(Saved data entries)
*-*-*

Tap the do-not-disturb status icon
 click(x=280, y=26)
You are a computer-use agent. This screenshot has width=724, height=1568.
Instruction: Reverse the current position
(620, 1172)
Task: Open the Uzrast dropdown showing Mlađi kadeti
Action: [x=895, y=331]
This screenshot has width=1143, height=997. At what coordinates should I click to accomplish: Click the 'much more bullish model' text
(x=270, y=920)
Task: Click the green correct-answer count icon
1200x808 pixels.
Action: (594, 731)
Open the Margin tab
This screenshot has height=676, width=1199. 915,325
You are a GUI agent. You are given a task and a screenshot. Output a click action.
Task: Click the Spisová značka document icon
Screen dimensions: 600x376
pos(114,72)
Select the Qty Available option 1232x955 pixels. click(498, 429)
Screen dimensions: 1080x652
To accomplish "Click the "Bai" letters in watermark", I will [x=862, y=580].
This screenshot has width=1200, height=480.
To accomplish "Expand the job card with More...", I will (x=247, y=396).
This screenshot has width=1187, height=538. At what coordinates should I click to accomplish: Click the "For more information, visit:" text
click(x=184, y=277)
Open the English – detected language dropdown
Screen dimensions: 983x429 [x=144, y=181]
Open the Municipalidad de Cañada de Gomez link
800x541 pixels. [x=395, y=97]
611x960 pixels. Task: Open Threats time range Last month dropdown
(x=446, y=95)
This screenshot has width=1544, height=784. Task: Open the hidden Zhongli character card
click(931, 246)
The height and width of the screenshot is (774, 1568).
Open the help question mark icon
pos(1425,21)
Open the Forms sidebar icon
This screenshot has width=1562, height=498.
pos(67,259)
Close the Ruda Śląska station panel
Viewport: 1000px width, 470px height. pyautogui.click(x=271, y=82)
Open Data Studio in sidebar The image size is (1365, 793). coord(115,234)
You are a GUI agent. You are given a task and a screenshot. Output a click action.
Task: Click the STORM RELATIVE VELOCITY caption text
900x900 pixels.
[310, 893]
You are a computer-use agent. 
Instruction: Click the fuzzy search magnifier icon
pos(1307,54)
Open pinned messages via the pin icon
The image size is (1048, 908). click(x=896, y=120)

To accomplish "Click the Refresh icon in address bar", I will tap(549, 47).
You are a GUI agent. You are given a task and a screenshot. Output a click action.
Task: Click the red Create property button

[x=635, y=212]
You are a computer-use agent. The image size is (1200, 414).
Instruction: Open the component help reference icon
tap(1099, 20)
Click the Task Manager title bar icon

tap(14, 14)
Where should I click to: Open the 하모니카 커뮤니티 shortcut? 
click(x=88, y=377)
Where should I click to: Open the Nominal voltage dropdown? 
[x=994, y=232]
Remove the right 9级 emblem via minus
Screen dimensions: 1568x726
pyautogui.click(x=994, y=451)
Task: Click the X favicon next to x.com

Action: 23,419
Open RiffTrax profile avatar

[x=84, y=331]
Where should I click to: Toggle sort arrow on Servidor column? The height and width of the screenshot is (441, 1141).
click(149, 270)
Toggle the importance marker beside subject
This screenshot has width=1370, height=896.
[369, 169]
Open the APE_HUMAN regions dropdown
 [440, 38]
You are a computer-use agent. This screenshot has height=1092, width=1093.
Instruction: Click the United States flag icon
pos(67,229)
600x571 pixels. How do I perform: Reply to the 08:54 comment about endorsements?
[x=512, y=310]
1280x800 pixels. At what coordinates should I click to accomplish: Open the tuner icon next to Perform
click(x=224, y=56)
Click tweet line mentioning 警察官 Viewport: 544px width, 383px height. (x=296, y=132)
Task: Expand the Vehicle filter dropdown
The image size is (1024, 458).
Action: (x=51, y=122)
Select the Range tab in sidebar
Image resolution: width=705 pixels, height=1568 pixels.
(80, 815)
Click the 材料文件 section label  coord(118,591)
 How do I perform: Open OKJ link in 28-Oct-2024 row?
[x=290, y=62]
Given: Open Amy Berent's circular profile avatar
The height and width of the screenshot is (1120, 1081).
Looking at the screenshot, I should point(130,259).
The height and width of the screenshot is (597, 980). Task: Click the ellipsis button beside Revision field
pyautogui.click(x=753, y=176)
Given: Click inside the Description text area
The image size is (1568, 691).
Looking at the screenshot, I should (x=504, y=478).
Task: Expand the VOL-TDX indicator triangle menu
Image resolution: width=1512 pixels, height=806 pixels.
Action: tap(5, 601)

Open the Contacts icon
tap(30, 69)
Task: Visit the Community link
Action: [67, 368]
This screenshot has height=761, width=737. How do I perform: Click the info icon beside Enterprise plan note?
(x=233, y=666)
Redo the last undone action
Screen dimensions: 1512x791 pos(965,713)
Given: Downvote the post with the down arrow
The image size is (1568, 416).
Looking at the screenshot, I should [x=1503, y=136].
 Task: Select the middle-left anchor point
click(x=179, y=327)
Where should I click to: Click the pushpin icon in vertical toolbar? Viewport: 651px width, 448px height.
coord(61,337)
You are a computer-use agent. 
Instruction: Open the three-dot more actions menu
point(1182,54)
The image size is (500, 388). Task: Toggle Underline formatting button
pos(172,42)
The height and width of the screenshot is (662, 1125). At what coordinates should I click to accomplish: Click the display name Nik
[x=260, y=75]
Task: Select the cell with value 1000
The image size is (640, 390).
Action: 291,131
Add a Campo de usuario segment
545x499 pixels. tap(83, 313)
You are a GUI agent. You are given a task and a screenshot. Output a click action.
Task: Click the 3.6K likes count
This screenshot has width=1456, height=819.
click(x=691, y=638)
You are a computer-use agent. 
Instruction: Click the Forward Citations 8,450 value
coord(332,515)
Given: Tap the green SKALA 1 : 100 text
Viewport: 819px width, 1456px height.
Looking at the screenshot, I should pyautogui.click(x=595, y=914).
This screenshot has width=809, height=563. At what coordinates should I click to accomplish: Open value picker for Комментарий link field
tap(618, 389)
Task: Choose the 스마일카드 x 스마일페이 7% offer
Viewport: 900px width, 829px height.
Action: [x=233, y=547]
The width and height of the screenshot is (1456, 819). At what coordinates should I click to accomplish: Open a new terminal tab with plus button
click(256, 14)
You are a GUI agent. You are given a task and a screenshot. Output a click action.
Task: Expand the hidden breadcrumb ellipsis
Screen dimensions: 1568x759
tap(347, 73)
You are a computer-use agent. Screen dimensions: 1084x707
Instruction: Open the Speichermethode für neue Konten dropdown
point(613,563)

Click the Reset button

*-*-*

- Task to carry out -
Only the lines containing the word "count" should be returned from the data above.

- Task solution -
Task: Click the green correct-answer count icon
Task: Click the 3.6K likes count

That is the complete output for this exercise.